Task goal:
Copy out the records verbatim, beginning at the line that contains "You are a computer-use" and stopping after the line that contains "point(450,285)". Leave the pictures out of your answer.

Record list:
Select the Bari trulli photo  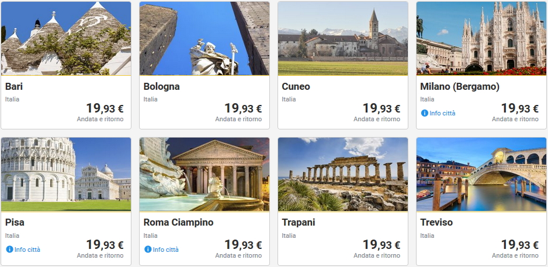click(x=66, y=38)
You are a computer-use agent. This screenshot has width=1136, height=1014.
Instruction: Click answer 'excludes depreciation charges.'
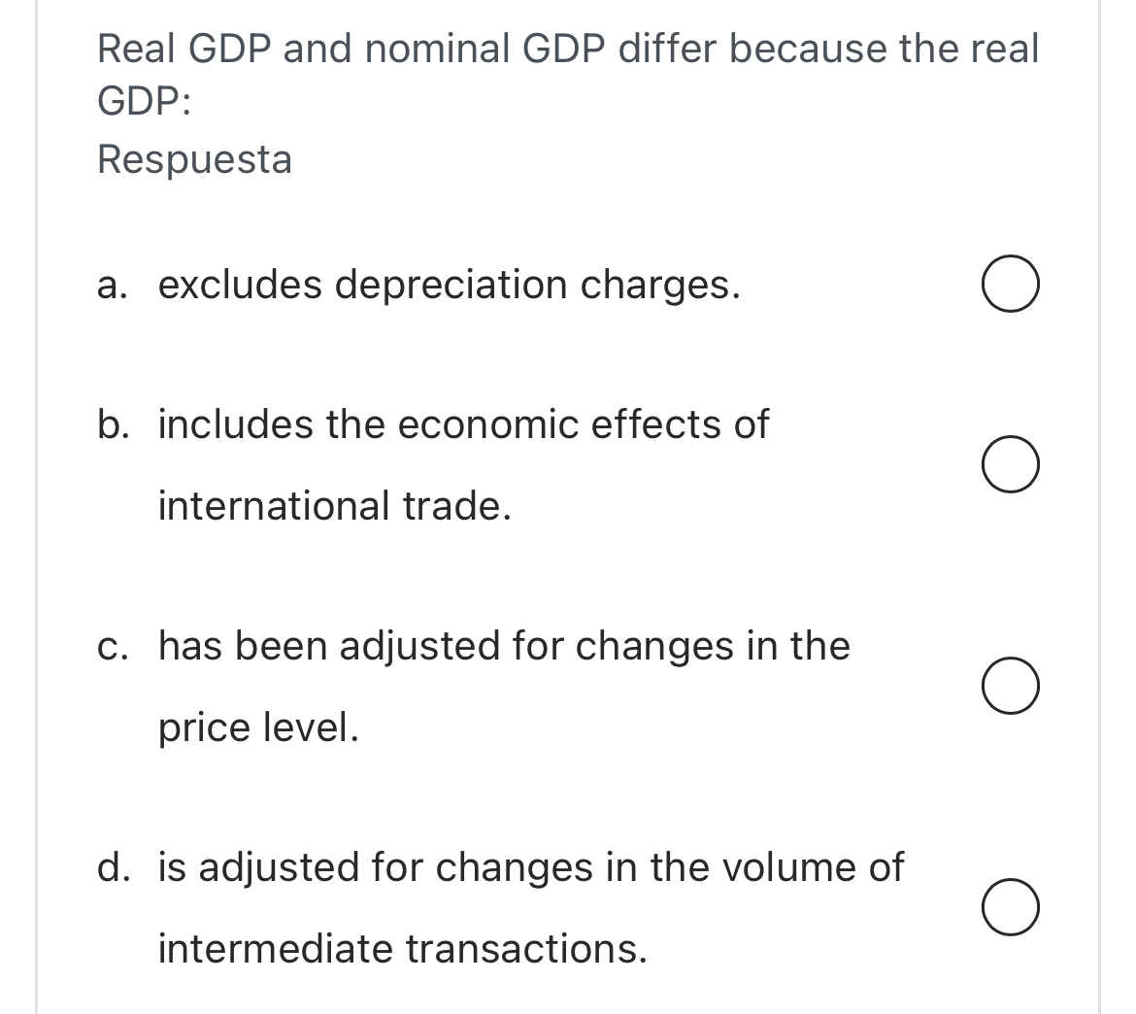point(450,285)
* * *
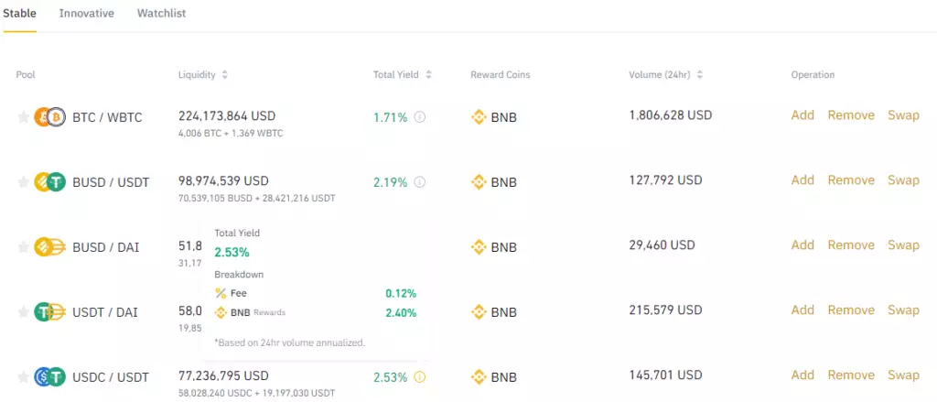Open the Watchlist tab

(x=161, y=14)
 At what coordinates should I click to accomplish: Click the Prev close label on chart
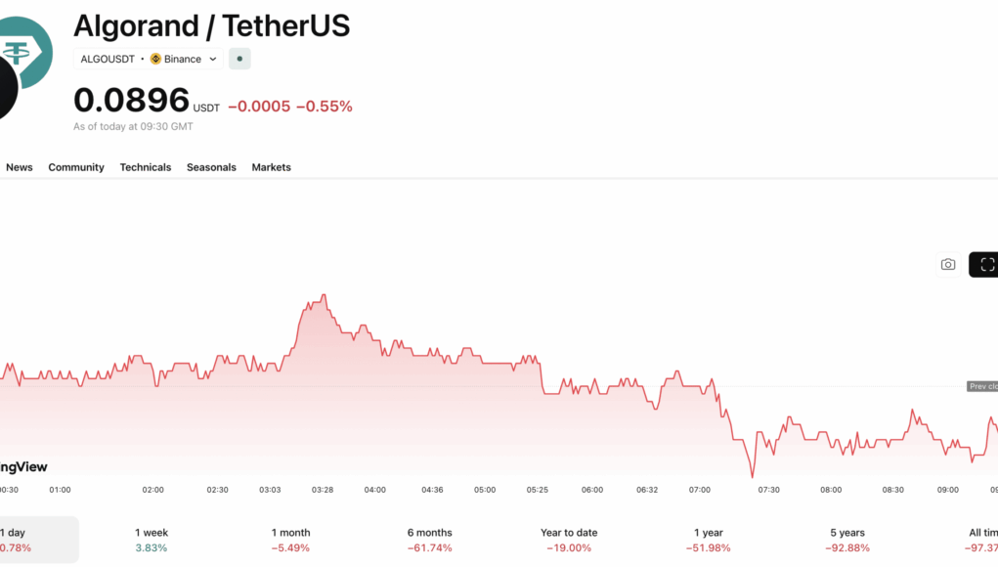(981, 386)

Answer to the problem:
You are a computer-use agent. This screenshot has width=1136, height=1014.
Instruction: Click answer 'excludes depreciation charges.'
point(450,285)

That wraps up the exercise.